United States Attorney General Jeff Sessions is rescinding Obama based policies that allowed the use of recreational marijuana to flourish in the past. While Sessions will not make the ultimate decision, he is allowing Federal Prosecutors within the states where marijuana is recreational to decide how to allocate resources to enforce marijuana laws. This approach by the Attorney General is likely going to make it much more confusing to interpret marijuana laws allowing people to use, grow, and buy, in states where it is recreational.
While it is long known that the federal government prohibits using, growing, or buying marijuana, many states have allowed people to use it medicinally and/or recreationally. There are thirty states where you can technically smoke marijuana legally, but only eight states (Washington, Oregon, Nevada, California, Colorado, Alaska, Maine, Massachusetts) and the District of Columbia allow it to be used recreationally. The rest of the states only allow marijuana use for medicinal purposes.
Session’s enforcing these new policies seem to be solely his agenda, while Trump’s stance on marijuana is still widely unknown. Sessions argues that marijuana use is similar to opioid use and is the reason there is an increase in violence throughout the United States. Supporters of recreational marijuana use argue that by making marijuana legal, it eliminates the black market, which should lead to a decrease in violence.

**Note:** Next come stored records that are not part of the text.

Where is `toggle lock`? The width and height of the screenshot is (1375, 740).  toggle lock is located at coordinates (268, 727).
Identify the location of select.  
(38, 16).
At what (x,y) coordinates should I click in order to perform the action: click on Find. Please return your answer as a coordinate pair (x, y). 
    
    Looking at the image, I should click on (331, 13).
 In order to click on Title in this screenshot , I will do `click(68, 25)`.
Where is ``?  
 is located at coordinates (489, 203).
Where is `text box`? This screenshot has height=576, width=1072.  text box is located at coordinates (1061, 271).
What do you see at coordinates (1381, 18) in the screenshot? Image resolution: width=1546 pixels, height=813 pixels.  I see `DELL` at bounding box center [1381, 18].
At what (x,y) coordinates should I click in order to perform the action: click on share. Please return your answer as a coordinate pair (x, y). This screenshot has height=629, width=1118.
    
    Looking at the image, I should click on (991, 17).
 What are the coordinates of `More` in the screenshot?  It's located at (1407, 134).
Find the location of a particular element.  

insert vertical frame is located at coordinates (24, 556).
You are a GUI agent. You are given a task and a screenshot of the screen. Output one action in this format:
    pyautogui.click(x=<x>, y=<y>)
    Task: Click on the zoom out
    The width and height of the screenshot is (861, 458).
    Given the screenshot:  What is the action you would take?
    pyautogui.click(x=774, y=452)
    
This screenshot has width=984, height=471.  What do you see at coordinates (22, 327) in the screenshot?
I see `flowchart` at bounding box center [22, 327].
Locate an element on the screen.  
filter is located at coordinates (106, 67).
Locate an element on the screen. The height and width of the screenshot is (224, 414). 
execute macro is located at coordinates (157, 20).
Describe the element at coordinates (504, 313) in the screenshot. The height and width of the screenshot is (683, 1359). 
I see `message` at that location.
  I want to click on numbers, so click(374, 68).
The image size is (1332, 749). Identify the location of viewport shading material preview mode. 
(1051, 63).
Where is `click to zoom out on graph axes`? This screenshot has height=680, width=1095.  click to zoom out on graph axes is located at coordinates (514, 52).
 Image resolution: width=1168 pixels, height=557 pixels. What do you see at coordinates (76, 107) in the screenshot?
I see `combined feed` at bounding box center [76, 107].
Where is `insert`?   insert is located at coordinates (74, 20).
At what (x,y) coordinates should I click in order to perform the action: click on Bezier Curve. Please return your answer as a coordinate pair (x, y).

In 2013, Obama’s administration announced that it would not block states that allow the use of recreational marijuana as long as the states attempted to prevent it from crossing state lines, reaching the hands of criminals, and reaching the hands of children. Advocates of recreational marijuana argue that it has generated millions and millions of dollars in tax revenue, which helps fund schools and the government. Advocates of recreational marijuana also argue that this crack down will continue to over populate or prisons, which is a waste of the taxpayer’s money. It will be very interesting to see how the marijuana laws throughout the United States continue to evolve.